→ INSTRUCTIONS TO FOLLOW: Could you reproduce all the entries under this sentence exactly, leaving the images aside?

=== DATA FOR THIS TASK ===

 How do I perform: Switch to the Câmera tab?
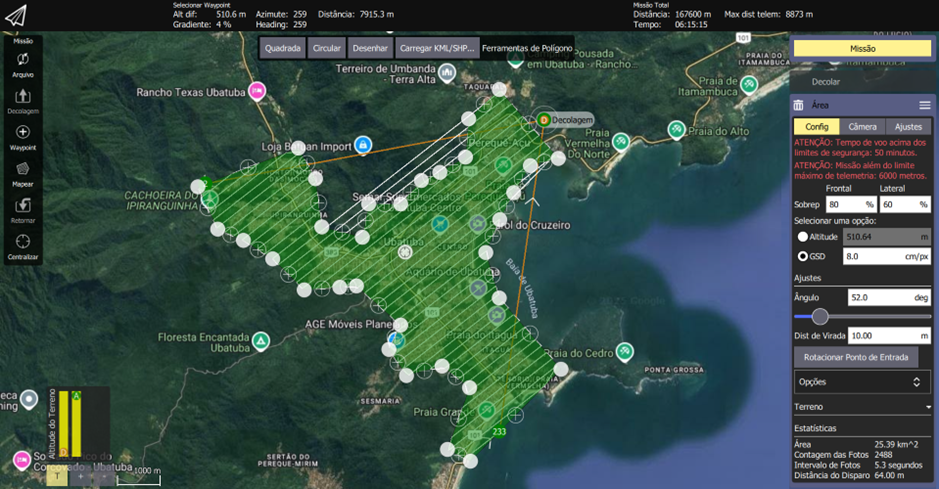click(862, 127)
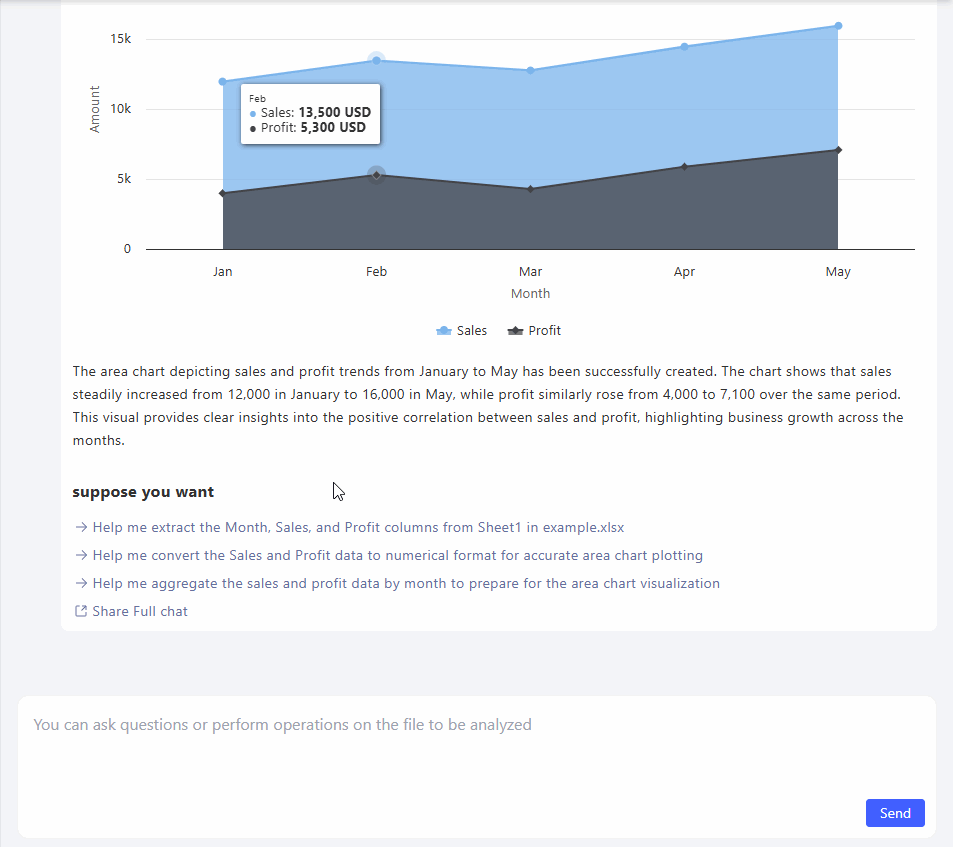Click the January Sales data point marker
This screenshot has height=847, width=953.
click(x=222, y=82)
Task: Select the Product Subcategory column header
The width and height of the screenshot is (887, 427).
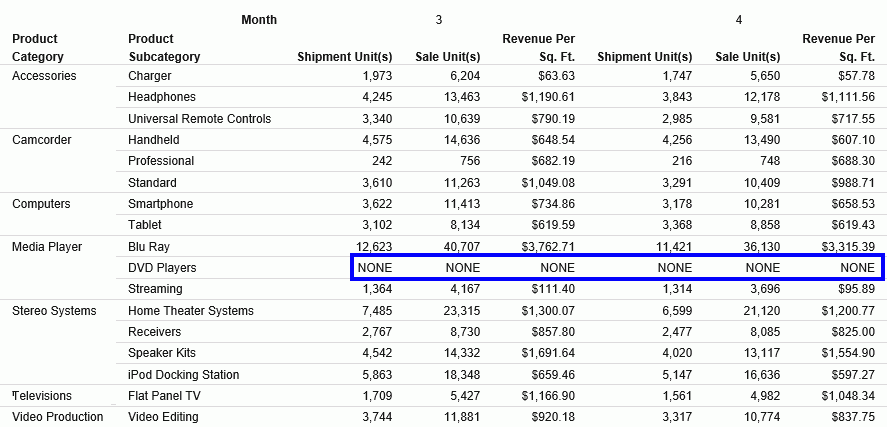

===

→ SOLVED PROBLEM:
 How do I perform: Switch to the Câmera tab?
click(862, 127)
Click the January Sales data point marker
This screenshot has height=847, width=953.
click(x=222, y=82)
Task: Select the Product Subcategory column header
The width and height of the screenshot is (887, 427).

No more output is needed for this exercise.